Asthma is at a crossroads.
Asthma is at a crossroads. Although the clinical syndrome of asthma has been recognized for millennia, it was research performed in the middle of the last hundred that established the primary physiologic abnormality as obstruction of the airways to airflow. In addition to airflow obstruction, it was appreciated that the airways of patients were inflamed, that there was hypertrophy and hyperplasia of the mucus secretory apparatus with abnormal amounts of mucus in the airway lumen and that treatment with adrenergic agonists l to rapid resolution of many of the signs and symptoms of asthma. This latter observation l to the deduction, which still stands, that constriction of the airway sleek muscle was responsible for a substantial proportion of the observ obstruction during an acute asthmatic attack. In the 1970 as research into the physiology of airflow obstruction reached its peak, investigators began to apply the tools of lonely dwelling and molecular biology to understanding the cause causes of airway obstruction. This conclusioned in an explosion of of the present day knowledge about the cell and immunobiology of the airway. (1) There is now an unprecedent array of potential mechanisms that could lead to the airway obstruction that we recognize as asthma, if it were not that there has been little succes in sorting not at home which are the truly active commons Indeed, it is highly likely that the clinical syndrome of asthma derives from a number of distinct molecular mechanisms. The promise of the time to come is that the insights derived from the Human Genome plan will provide the keys exigencyed to achieve this distinction at a causal level
Asthma physiology, especially the consequences that limit maximal expiratory melt has been the primary topic of previous Aspen Lung parleys The physics of forced exhalation are clearly understood. (2) At any point in the airway airflow is limited by the agency of the local wave speed given as:
V = 2/[rho] = [[square cause of([A.sup.3]/([differential]A/[differential][P.sub.TM])]

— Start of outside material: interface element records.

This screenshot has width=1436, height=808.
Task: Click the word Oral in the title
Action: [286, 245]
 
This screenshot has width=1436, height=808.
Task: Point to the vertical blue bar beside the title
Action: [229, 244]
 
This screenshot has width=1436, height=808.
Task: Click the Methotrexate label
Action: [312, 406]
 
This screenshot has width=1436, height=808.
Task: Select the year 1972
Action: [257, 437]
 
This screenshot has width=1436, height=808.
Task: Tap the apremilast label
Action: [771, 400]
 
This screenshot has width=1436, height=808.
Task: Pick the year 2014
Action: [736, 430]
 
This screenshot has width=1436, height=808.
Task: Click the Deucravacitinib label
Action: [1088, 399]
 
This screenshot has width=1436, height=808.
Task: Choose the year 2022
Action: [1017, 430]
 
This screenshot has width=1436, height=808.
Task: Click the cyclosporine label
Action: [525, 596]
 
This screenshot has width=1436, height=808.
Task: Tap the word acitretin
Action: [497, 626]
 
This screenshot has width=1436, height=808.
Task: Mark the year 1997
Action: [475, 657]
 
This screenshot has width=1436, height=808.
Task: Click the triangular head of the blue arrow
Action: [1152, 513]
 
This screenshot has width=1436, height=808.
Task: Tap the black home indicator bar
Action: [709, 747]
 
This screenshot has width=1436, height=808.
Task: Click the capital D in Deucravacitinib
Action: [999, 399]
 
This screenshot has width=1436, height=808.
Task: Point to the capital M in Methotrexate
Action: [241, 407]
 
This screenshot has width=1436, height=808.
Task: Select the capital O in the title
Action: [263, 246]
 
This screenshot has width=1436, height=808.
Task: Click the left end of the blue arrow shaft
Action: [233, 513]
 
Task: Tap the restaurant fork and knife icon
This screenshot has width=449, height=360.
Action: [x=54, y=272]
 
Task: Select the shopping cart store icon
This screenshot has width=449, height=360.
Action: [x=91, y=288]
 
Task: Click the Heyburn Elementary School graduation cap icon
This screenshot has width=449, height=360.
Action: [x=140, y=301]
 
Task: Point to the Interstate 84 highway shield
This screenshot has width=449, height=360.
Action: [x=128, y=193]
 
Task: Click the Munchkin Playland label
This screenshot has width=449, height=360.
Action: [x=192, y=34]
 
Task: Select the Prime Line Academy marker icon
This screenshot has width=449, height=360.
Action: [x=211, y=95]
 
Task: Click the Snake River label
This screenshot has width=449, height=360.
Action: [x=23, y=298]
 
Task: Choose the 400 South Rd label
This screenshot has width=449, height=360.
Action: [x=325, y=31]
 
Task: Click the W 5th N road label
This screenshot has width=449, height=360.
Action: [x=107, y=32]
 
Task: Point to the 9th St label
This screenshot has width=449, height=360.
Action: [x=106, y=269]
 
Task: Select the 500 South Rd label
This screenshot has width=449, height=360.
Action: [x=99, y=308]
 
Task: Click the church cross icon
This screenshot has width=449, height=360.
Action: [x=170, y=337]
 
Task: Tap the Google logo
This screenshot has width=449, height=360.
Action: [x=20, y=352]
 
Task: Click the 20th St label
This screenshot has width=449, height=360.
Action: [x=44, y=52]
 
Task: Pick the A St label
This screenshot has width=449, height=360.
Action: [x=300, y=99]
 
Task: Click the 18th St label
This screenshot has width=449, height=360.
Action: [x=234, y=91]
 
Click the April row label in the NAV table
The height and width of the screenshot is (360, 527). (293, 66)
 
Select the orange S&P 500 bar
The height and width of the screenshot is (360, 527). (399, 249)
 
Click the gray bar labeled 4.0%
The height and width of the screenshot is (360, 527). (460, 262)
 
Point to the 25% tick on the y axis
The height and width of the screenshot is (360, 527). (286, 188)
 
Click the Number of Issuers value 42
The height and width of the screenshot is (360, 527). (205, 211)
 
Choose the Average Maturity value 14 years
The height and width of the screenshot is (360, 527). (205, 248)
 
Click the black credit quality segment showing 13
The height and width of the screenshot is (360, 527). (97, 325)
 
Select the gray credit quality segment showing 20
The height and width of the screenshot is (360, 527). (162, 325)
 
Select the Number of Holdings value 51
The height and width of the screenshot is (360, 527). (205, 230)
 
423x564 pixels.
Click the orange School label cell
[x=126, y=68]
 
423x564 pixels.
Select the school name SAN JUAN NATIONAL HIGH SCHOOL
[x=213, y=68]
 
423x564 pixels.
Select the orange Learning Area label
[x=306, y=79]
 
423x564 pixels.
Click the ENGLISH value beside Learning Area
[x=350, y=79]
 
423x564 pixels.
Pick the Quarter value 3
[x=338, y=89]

where V is maximal expiratory run A is the cross-sectional area of the airway, [PsubTM] is the transmural crushing across the airway, ([differential]A/[differential][P.sub.TM]) is airway wall compliance, and [rho] is the density of the airway gas. We know that the physical site of follow limitation, the choke point, during a forced exhalation prevail upons from the central to the peripheral airways. In patients with asthmatic airway obstruction, the site of run limitation is in the small airways, ie, bronchioles, through much of the vital capacity.
Although these relationships have been understood for many years, we continue to learn more about the asthmatic airway. Thickening of the wall limits airflow. (3) In asthma, mechanisms are in play limiting the ability of airways to dilate when a large breath is taken, however their precise nature is not known. (4) Although multiple mechanisms that could eventuate in airway wall thickening have been elucidated, their relative parts remain undefined. Many different inflammatory processe have the potential to thicken the airway wall, by the agency of the accumulation of inflammatory solitary abode; squalids through the deposition of collagen by way of fibroblasts activated to assume a myofibroblastic phenotype, between the sides of hypertrophy and hyperplasia of the mucus secreting apparatus, through changes in the surface properties of the small airways, or according to alterations in the characteristics of the subepithelial connective tissue. (5) The mechanisms active in mild-to-moderate asthma may be distinct from those operative in strict asthma. (6) Multiple mechanisms, including those activated by means of the adaptive immune response (178) or the innate immune reply can elicit these phenotypic changes. Many research disposes have focused on the characters of interleukin-4 or interleukin-13 to mediate these changes, either from one side the cascade of events occurring following antigen exposing or through direct effects of these cytokines forward constitutive airway cells. (1,8)
The number of potential mechanisms that could ultimately impact upon the airway wall is multiplied substantially (9) when single in kind considers the effects of infectious agents like as viruses, especially respiratory syncytial virus, or atypical bacteria, as it was as Mycoplasma or Chlamydia species. (7) These agents can call forth an inflammatory response through as well-as; not only-but also; not only-but; not alone-but adaptive and innate immune mechanisms. A case can be made for many different mechanisms that could modify the airway wall (10); unfortunately, it is difficult to gather evidence that clearly distinguishes among these mechanisms.
A mechanism that merits substantial attention is smooth-muscle activation. (4) Constriction of this tissue, which is repeatedly hypertrophic and hyperplastic in asthma, will diminish airway caliber, if it were not that will also stiffen the airway. If there was no plain muscle, the airway would became true compliant, ie, ([differential]A/[differential][P.sub.TM]) became excessively large, and maximal expiratory liquefys fall. If the airway were to become surpassingly stiff, ie, ([differential]A/[differential][P.sub.TM]) became to a high degree small, flow rates could increase, on the other hand cough would become ineffective (Fig 1) Since the exact tenor will depend on both the lumen size and the airway wall compliance, interventions designed to permanently impact forward smooth muscle, although they could ameliorate airway obstruction, will ne to be viewed with great caution.